Part of my rage lies in the teachings of respectability politics of the 90s. You remember all the television shows, The Cosby Show, Family Matters, Fresh Prince of Bel Air? They all exclaimed the same message, that if you’re educated and essentially white enough, you can break free of the bondage of American racism. If the age of social media and camera phones has taught me anything, it’s that nothing can set me free from systemic and historic racism in America. No degree saved Sandra Bland from arrest and death, nor could Lebron James’s athleticism save his family from racial intimidation at their home, nor could a white partner save Serena Williams when she nearly died during childbirth due to the neglect of her medical staff. Nothing can cleanse me from that lasting filth of American racism. And I’m pissed. I’m pissed most of all for my sisters whose bodies have been sacrificed the most. Our bodies were used as breeding grounds for captives during slavery, as experiments for the advancement of medicine during slavery and well into the 20th century, and even now our stories of sexual assault are going unnoticed because white women’s stories are deemed more important. I’m forgotten, I’m unnoticed, I’m unheard but most of all, I’m PISSED.

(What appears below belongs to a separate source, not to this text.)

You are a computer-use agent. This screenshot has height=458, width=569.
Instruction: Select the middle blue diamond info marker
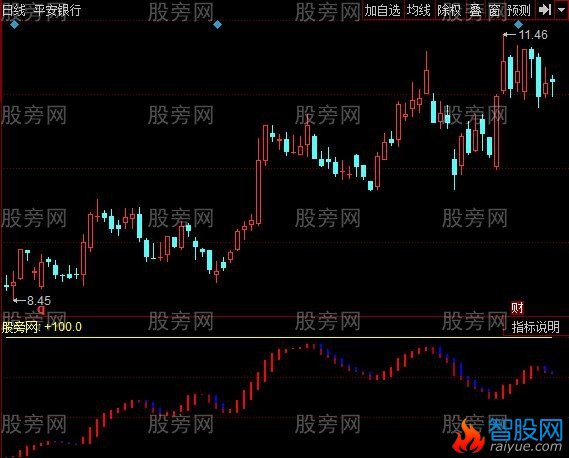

And yet, I’m guilty too, I’m guilty for feeling such rage as a Jesus-follower. As James 1:19-21 expresses to us, “My dear brothers and sisters, take note of this: Everyone should be quick to listen, slow to speak and slow to become angry, because human anger does not produce the righteousness that God desires.” Be slow to anger, I tell myself. And yet, I feel stifled and unable to express my full humanity when I’m “slow to anger.” So often, Black people are asked to do the right thing, perform exceptionally and grit and bear the injustices imposed on us as people. I will say that silencing black rage is an act of privilege and racism in itself. I deserve to be angry, I am human, I am worthy of both my anger AND humanity! I recently looked up this same scripture in the Message translation, “Post this at all the intersections, dear friends: Lead with your ears, follow up with your tongue, and let anger straggle along in the rear. God’s righteousness doesn’t grow from human anger. So throw all spoiled virtue and cancerous evil in the garbage. In simple humility, let our gardener, God, landscape you with the Word, making a salvation-garden of your life.” I like the image of anger straggling behind me while compassion and understanding leads me. This image takes a bit of that shame away and allows me the freedom to be angry that I so desire. I’ll even take this image a step further and say that I imagine my anger physically pushing me towards more compassion and understanding for my sisters that have been deemed undesirable. That anger straggler is pushing me right into the “forgotten.”


And thus, I’m reclaiming my rage like Auntie Maxine reclaimed her time. What I’m recognizing is that my rage and righteousness can be reconciled. God is calling us to align ourselves with his righteous anger when his children are treated as if they are not his creation. I can be angry and not sin as Paul notes in Ephesians. I’m calling my rage into submission and laying down a bed of Jesus’s redemption, love and compassion for Black women specifically by fighting against the system of mass incarceration. Circle Mobilizing Because Black Lives Matter has spent several months working with the Philadelphia Community Bail Fund (PCBF), a grassroots organization that advocates for the abolition of the cash bail system (a system that often penalizes the impoverished and Black or Brown) while providing those who are currently incarcerated with the funds for freedom. Most of those that we bail out return to court to have their charges dropped altogether. This year, the PCBF raised close to $90,000 to bail out 15 Black mothers and caretakers and unite them with their families and children for Mother’s Day. Seeing those women set free filled my soul with a deep joy and I’m thankful for it. Yes, I’m reclaiming my rage. That rage acted as a fertilizer for a beautiful garden of Jesus’s compassion. Reclaim your rage, it’s a pretty righteous act of rebellion.